> Tugas 1
Salin ulang baris-baris catatan tanpa perubahan apa pun, dimulai dari baris yang memuat "Screen dimensions: 960x720" dan berlanjut sampai baris yang memuat "point(132,854)".

> Kutipan Bacaan

════

Peninjauan Lapangan di Batam (Nongsa Pantai, Batu Besar, dan Teluk Mata Ikan)
Menurut informasi yang diterima oleh tim DKP dari pekerja di lokasi, penambangan pasir darat hanya untuk memenuhi kebutuhan lokal, bukan untuk kebutuhan ekspor karena kualitas pasir daratnya yang rendah. Dampak dari penambangan pasir menyebabkan perbukitan menjadi hilang dan mudah terjadi longsor, bahkan muncul danau-danau bekas lubang penambangan yang tidak direklamasi. Di daerah Batu Besar bekas penambangan yang membentuk kelong-kelong tersebut membentuk danau besar.
Penambangan pasir yang berlangsung lama menyebabkan kerusakan ekosistem hutan mangrove, karena aktifitas penambangan dilakukan tanpa memperhatikan kaidah-kaidah kelestarian lingkungan. Umumnya penambangan pasir darat semata-mata hanya eksploitasi tanpa diikuti dengan upaya perbaikan lingkungan melalui reklamasi.

════

> Tugas 2
Jawab pertanyaan berikut berdasarkan kutipan tentang penambangan pasir di Batam.
(a) Menurut pekerja di lokasi, untuk kebutuhan apa pasir darat ditambang?
(b) Apa yang terbentuk dari bekas penambangan di daerah Batu Besar?
(c) Ekosistem apa yang rusak akibat penambangan pasir yang berlangsung lama?

Catatan penunjukan untuk teks dan elemen:
════

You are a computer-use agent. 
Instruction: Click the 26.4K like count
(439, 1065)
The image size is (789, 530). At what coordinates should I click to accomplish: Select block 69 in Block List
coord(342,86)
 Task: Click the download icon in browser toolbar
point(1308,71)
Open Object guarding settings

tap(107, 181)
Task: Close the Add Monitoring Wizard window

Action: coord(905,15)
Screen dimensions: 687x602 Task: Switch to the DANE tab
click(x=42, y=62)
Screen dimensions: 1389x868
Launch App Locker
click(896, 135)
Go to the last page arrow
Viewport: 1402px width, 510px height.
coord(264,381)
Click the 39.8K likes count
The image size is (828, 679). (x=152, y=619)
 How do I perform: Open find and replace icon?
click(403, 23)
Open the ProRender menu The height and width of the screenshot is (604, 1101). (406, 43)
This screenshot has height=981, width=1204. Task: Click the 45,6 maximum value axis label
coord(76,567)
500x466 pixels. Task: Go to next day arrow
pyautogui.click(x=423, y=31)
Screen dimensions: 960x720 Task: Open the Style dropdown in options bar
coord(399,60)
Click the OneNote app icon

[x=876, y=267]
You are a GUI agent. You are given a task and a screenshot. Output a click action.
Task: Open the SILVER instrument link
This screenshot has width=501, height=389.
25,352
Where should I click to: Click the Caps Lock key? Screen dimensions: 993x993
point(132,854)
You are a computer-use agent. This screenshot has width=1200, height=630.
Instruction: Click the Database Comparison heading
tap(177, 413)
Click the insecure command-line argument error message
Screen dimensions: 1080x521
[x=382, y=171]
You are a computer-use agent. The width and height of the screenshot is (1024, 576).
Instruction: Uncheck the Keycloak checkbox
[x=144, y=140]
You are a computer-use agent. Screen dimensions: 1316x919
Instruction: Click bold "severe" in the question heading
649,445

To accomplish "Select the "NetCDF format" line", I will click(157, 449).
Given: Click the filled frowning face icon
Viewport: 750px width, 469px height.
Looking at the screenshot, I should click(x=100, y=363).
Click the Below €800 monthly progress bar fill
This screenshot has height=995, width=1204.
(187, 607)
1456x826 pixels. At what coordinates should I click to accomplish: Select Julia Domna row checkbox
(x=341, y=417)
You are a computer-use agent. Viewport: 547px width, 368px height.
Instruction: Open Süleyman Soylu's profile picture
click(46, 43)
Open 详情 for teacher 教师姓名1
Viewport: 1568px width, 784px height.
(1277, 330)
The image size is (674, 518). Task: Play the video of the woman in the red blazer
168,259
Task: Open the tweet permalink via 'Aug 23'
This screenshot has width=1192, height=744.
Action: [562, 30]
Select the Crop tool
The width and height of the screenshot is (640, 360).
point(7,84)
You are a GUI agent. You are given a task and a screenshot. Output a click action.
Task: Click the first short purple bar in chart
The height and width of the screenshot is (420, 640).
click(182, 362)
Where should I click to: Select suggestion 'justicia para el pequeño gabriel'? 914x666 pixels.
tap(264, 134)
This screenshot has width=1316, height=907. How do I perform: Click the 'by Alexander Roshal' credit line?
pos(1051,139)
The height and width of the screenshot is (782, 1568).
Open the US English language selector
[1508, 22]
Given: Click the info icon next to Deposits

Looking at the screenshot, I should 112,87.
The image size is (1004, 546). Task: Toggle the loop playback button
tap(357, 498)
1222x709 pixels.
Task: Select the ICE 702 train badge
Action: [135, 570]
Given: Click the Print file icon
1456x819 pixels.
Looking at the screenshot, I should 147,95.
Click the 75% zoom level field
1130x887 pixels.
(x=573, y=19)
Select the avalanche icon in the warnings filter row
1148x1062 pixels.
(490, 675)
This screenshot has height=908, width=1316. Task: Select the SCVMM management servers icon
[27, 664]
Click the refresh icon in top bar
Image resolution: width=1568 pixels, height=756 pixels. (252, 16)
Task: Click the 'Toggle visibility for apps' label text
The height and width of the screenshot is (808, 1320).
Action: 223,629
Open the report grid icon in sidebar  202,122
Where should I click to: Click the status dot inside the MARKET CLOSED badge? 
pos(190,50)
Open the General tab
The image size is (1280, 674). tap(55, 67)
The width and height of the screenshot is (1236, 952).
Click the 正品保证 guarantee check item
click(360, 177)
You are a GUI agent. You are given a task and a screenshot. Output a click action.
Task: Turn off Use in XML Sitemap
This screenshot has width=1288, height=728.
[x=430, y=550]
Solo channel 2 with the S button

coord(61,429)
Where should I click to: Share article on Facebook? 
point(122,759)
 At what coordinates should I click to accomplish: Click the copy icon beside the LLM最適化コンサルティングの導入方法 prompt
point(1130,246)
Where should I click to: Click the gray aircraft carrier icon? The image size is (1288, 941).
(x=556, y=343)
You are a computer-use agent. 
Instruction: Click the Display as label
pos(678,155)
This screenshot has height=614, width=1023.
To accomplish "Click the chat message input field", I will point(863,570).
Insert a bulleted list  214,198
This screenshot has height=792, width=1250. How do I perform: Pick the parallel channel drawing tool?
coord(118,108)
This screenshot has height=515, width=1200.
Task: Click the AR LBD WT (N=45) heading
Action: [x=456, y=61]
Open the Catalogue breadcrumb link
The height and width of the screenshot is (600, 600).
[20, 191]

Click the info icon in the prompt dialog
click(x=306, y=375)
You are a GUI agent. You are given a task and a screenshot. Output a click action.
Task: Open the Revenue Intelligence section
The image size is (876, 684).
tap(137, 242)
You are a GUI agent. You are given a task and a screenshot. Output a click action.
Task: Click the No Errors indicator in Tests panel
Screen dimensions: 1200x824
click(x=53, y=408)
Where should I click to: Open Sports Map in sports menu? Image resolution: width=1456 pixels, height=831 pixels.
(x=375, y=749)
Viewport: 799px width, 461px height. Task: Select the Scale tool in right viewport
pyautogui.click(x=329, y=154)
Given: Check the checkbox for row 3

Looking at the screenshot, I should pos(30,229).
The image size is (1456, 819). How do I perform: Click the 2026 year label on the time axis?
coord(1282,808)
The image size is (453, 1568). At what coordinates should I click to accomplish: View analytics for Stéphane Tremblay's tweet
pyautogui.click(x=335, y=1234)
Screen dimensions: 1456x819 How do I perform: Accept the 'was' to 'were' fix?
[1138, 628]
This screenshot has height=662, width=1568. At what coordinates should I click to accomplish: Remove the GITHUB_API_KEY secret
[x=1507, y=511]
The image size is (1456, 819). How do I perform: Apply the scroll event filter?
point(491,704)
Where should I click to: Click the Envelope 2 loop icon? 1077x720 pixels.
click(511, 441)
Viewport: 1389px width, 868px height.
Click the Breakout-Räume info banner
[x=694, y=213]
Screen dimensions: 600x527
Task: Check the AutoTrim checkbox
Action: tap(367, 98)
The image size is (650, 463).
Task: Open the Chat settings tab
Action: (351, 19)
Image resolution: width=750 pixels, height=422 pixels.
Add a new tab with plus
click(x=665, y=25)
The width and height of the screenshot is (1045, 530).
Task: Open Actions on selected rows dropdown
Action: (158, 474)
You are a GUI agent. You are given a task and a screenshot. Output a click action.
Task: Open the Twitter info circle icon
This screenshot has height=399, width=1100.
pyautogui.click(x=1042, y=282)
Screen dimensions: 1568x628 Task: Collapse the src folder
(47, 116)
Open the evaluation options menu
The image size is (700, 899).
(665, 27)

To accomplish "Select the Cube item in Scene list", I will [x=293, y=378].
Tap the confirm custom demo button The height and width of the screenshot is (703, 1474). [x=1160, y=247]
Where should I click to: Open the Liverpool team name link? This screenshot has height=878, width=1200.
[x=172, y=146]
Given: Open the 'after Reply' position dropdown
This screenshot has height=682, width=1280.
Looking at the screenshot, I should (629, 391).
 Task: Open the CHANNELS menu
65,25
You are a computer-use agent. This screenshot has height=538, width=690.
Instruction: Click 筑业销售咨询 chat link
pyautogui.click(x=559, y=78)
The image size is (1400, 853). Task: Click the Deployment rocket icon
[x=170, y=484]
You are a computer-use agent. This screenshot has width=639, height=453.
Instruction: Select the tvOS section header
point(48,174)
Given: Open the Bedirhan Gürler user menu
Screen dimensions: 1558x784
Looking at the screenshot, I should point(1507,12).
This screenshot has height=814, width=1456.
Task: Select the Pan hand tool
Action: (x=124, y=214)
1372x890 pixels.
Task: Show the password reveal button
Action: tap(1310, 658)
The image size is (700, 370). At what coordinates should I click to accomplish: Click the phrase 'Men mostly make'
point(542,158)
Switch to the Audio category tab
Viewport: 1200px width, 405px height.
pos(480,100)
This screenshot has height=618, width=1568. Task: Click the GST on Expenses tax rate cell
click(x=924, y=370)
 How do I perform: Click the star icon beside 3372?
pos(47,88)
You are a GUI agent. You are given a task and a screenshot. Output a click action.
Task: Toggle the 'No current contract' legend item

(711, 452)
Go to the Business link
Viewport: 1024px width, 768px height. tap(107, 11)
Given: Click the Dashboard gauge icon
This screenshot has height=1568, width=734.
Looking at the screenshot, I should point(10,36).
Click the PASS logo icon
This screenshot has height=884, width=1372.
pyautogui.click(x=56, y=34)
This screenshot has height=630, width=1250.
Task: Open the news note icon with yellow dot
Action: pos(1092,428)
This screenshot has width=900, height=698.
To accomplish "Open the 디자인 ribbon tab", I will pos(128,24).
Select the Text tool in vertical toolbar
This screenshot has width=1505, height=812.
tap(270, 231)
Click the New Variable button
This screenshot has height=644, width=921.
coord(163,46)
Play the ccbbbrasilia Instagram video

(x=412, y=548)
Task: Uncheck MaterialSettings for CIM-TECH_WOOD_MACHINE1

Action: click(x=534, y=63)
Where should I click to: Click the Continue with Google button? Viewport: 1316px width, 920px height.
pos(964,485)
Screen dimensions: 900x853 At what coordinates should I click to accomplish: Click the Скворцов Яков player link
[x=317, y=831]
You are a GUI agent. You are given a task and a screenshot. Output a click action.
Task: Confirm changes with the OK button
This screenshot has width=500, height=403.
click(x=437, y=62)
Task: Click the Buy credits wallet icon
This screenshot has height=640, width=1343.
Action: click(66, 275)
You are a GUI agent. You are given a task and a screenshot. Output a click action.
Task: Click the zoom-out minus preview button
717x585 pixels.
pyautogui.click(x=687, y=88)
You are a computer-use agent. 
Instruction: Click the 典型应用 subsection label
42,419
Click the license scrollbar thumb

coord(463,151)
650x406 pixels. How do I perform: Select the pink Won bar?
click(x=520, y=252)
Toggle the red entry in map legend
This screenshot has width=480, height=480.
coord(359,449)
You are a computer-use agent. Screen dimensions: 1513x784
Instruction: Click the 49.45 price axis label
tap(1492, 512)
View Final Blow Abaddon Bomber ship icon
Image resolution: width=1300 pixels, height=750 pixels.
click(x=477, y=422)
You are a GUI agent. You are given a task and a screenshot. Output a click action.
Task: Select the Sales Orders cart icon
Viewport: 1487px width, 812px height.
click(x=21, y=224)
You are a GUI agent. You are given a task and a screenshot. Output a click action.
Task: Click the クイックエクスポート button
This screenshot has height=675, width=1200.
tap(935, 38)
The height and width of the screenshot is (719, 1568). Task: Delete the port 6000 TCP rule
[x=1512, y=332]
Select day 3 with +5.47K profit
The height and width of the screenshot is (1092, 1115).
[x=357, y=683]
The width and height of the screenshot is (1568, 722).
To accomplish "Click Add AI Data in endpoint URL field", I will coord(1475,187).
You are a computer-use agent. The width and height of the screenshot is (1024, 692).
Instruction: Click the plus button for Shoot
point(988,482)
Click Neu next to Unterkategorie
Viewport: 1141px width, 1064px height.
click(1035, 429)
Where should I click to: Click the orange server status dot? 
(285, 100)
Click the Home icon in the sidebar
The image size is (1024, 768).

════

> Jawaban Latihan 1
Screen dimensions: 960x720 Task: Open the Style dropdown in options bar
coord(399,60)
Click the OneNote app icon

[x=876, y=267]
You are a GUI agent. You are given a task and a screenshot. Output a click action.
Task: Open the SILVER instrument link
This screenshot has width=501, height=389.
25,352
Where should I click to: Click the Caps Lock key? Screen dimensions: 993x993
point(132,854)

> Jawaban Latihan 2
(a) Hanya untuk memenuhi kebutuhan lokal, bukan untuk ekspor, karena kualitas pasir daratnya rendah.
(b) Danau besar.
(c) Ekosistem hutan mangrove.